■ **Task instructions**
Output word for word the lines from the one with "You are a computer-use" to the final line of the data, both ends included, but skip the pictures.
##### Extracted records
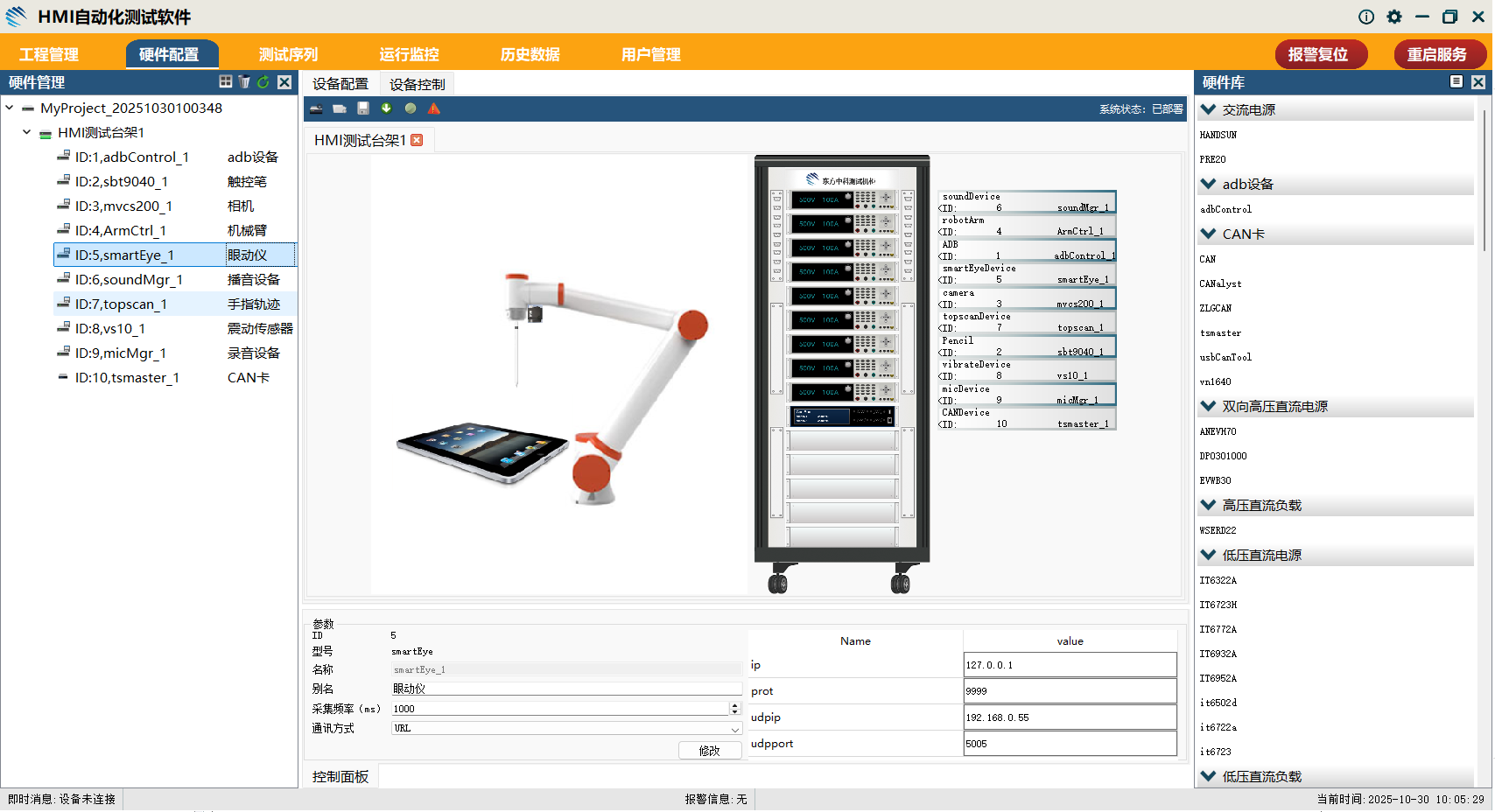Click grid layout icon in 硬件管理 header
The height and width of the screenshot is (812, 1495).
[226, 82]
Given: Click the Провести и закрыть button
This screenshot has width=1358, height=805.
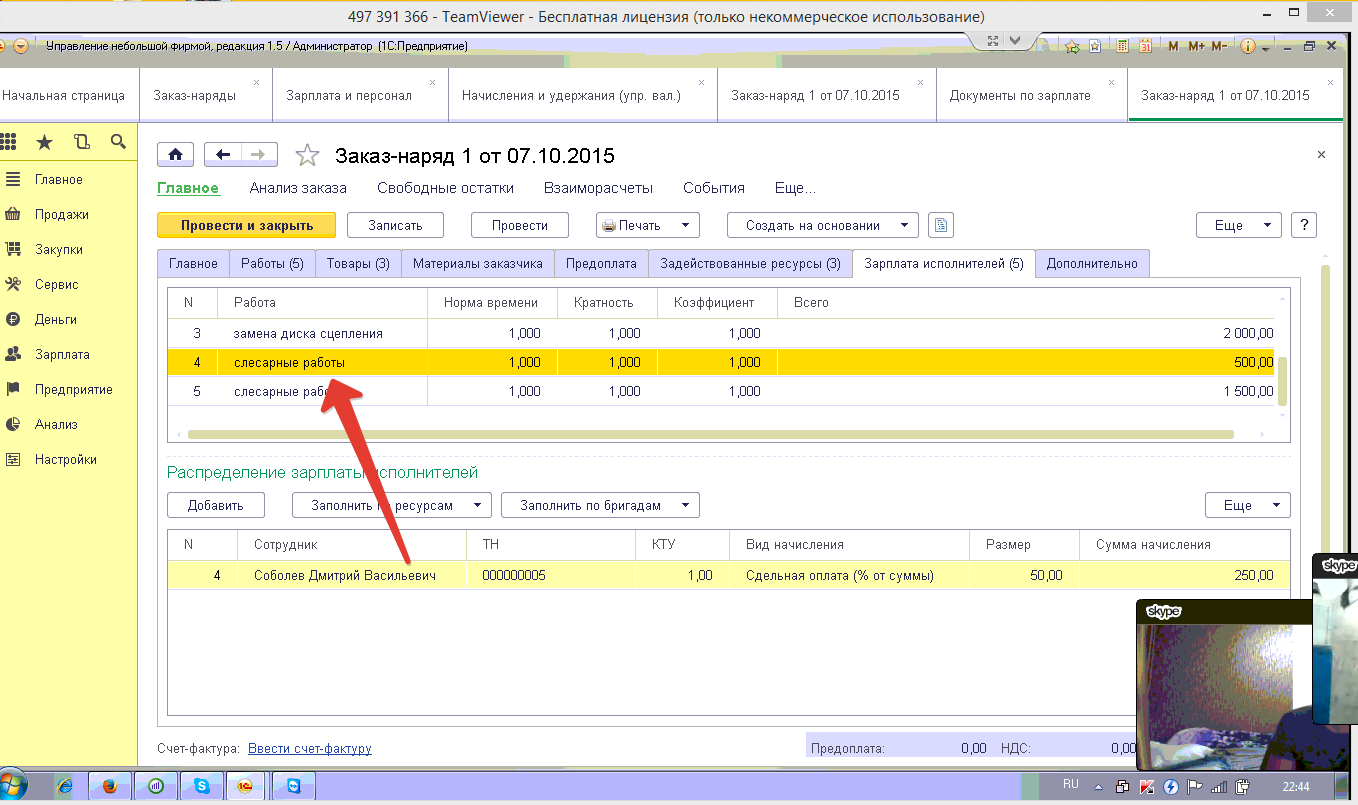Looking at the screenshot, I should tap(246, 225).
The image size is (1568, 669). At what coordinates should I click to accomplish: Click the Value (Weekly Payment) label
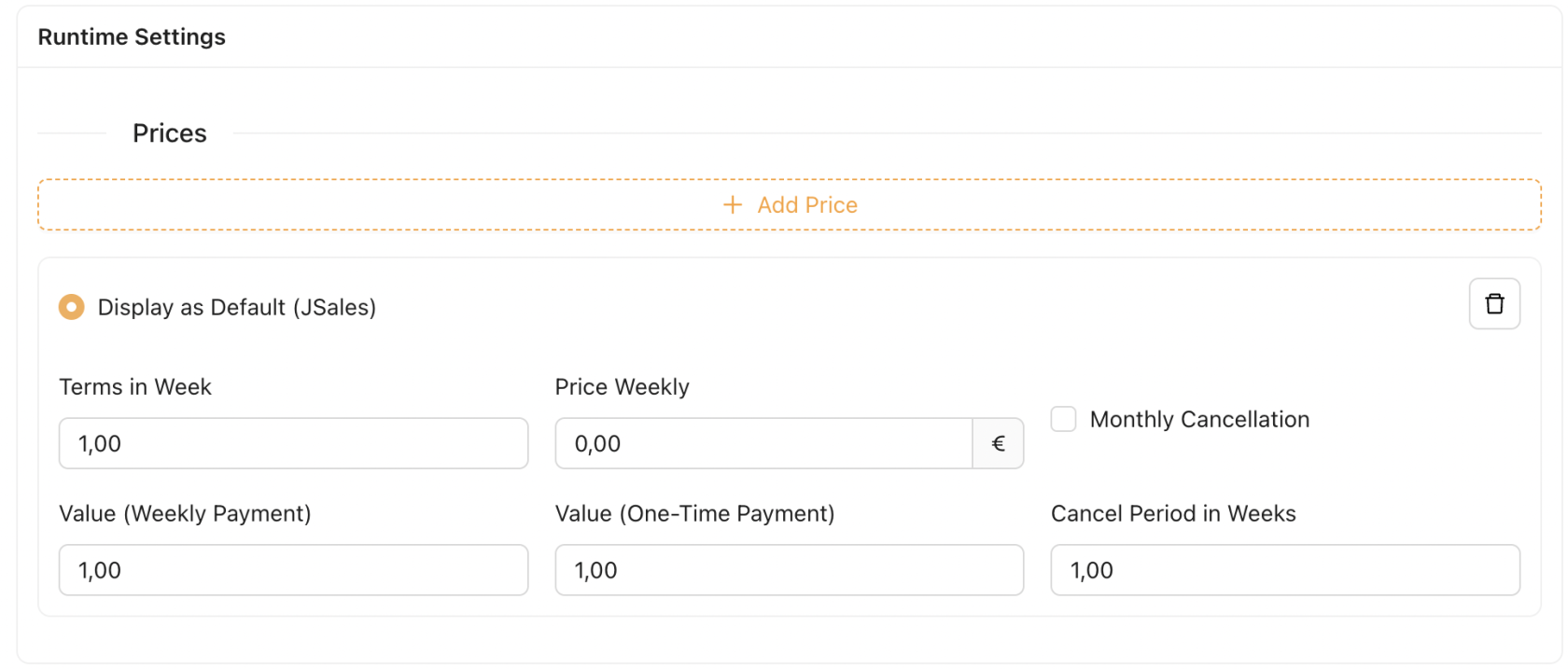point(185,514)
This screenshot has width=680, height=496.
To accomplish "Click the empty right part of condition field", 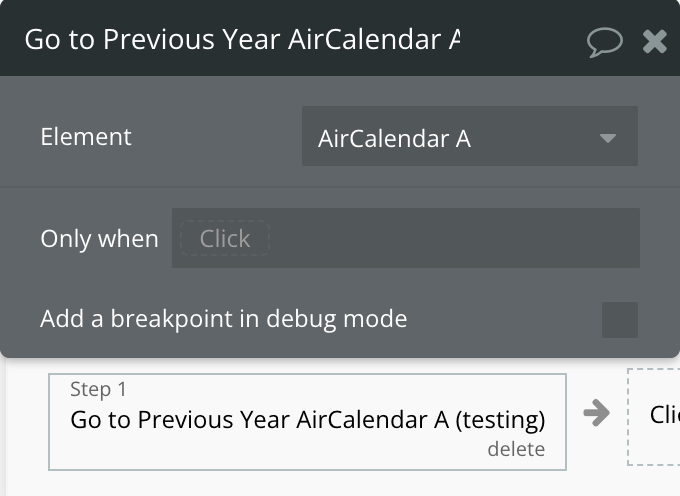I will [453, 238].
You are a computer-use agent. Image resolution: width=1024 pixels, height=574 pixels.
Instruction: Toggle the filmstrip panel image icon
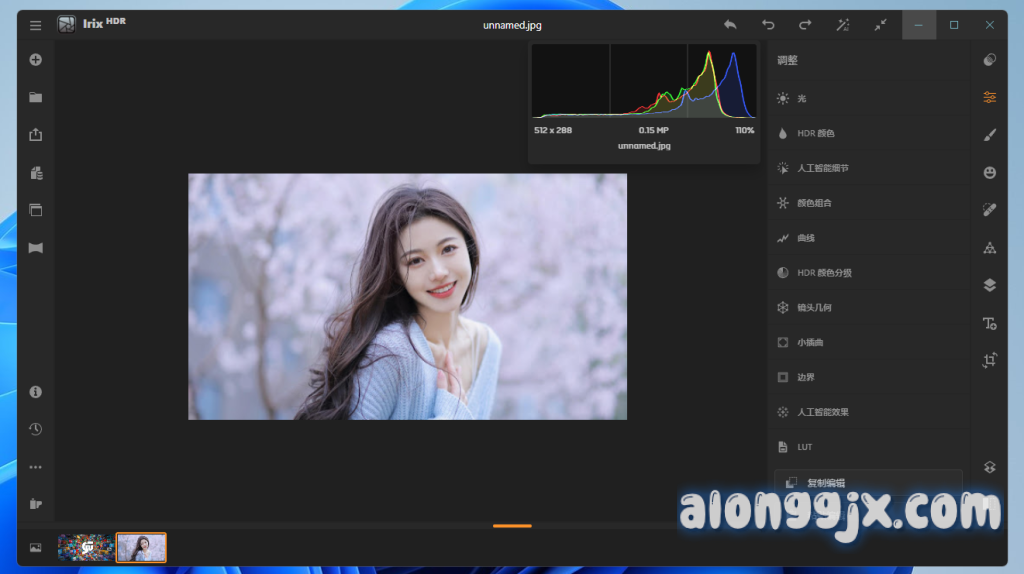tap(36, 548)
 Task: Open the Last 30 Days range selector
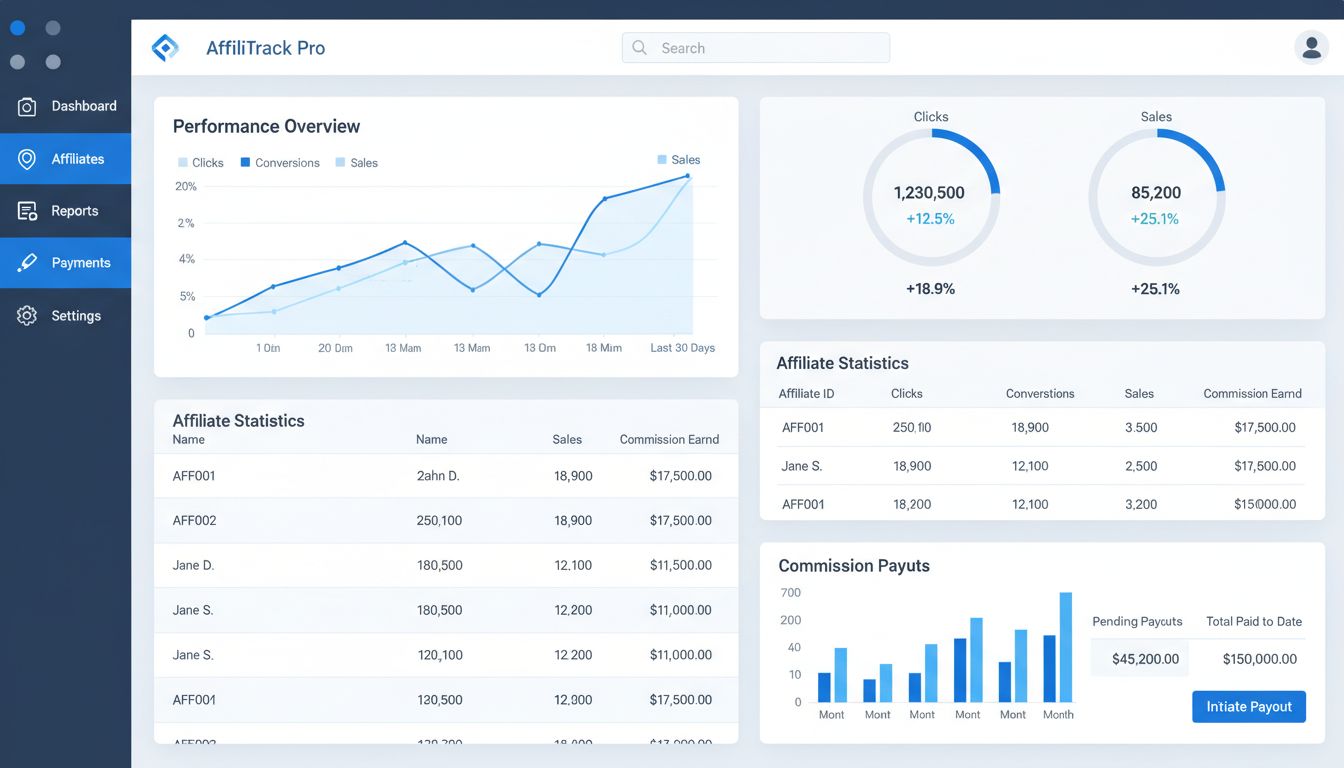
##########
■ **Answer space**
You are a computer-use agent. Image resolution: width=1024 pixels, height=574 pixels.
Instruction: Toggle the filmstrip panel image icon
tap(36, 548)
 Task: Open the Last 30 Days range selector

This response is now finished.